Но лучше предложить вам пример музыканта, ведь я замыслил свои
Моральные истории на манер шести симфонических вариаций. Подобно музыканту, я варьирую изначальный мотив, убыстряю его или замедляю, удлиняю или сокращаю, насыщаю или очищаю. Исходя из этой мысли - показать мужчину, который чувствует влечение к некой женщине в тот самый момент, когда он собирался соединить жизнь с другой, - я смог построить мои ситуации, мои интриги, мои развязки, даже мои характеры. Главный герой в одной истории будет пуританином (
Моя ночь у Мод), в другой - распутником (
Коллекционерша,
Колено Клер), то холодным, то экспансивным, то желчным, то сангвиником, то моложе своих партнерш, то старше, то более наивным, то "тертым калачом". Я не пишу портретов с натуры: я представляю вам в узких рамках, определенных мной самим, различные возможные типы людей - как персонажей-женщин, так и персонажа-мужчину.
И, таким образом, моя работа ограничивается обширной комбинаторной операцией, которую я вел, правда, без метода, но заботу о которой я мог бы вполне предоставить, как некоторые нынешние музыканты, компьютеру.
Взявшись за работу над
Моральными историями, я наивно думал, что мог бы в новом свете показать вещи - чувства, намерения, мысли, - на которые до сих пор проливала свет только литература. В первых трех картинах я широко использовал закадровый комментарий. Было ли это жульничеством? Да, если текст содержал основу моего замысла, отводя изображению лишь роль иллюстрации. Нет, если из столкновения этой речи с речью и поведением персонажей рождалась некая истина, нисколько не похожая на истину буквы, текста и жестов, - и которая могла быть истиной кино.
Действие фильма и сказанные за кадром слова никогда не относились, например, к одному и тому же времени; действие было в настоящем или прошедшем определенном, слова - почти всегда грамматически в "прошедшем неопределенном". Комментарий обобщал данный нам на экране частный случай, теснее связывая его с предшествующими или грядущими событиями, а также, должен признаться, слегка лишая его своей обособленности, очарования вещи, которая присутствует здесь, в настоящем и только в настоящем. Он тем самым отнимал и у моих персонажей немалую долю их тайны и симпатии, которую готов был почувствовать к ним зритель. Но именно простецкой тайны, двусмысленной симпатии, за пределы которых - справедливо ли, нет ли - я решился вести мою публику.

Сохранённые данные:
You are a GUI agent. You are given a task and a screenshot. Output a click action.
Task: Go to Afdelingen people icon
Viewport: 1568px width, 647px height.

Условие задания: Продолжите текст о замысле «Моральных историй», начиная сразу после его последнего предложения.

Ответ к заданию:
В
Моей ночи у Мод, напротив, главный герой слишком долго изъяснялся насчет самого себя в присутствии разных партнеров, чтобы можно было выдержать более обширные исповеди "апарте". Стало быть, он утверждался в роли рассказчика только благодаря названию фильма и двум коротким фразам, которые должны были попросту уберечь нас от ложных путей.
Что до
Колена Клер, оно в романной версии представало в форме рассказа Жерома, описывающего ходы собственной мысли. Как живописать на экране это чисто внутреннее волнение? По правилам требовался комментарий, но его плоское наложение на изображение мне казалось тем более тщетным и искусственным, что у первоистока этого наплыва размышлений было одно-единственное событие, ценное своей единичностью. Здесь уже невозможно играть на расхождении между временем действия (в грамматическом смысле слова) и временем мысли. Показать поступок и дать точную мысль того, кто его совершает, в самый момент его совершения - "кино" это или нет? Не знаю. Во всяком случае, это идет вразрез с общепринятой истиной, что большинство вещей, свидетелями которых мы бываем, развертываются за меньшее время, "чем понадобилось бы, чтобы об этом рассказать".
И вот, вместо наложения я избрал соположение. В двух ключевых пассажах фильма, когда Жером рассматривает руку Жиля, лежащую на колене Клер, и когда он сам в хижине, в свою очередь, положит на него руку, я сперва представляю факты - прямо, объективно, оставляя вас в полном неведении насчет мыслей моего персонажа, а потом, в ходе беседы, заставляю его самого изложить эти мысли веселой и критичной писательнице. "Что за важность - ваши мысли? - говорит она. - Важно, что вы создавали живописную группу". Но кино-то, рискуя сломать хребет, хотело бы зайти немного дальше этой простой живописи, каковой оно является.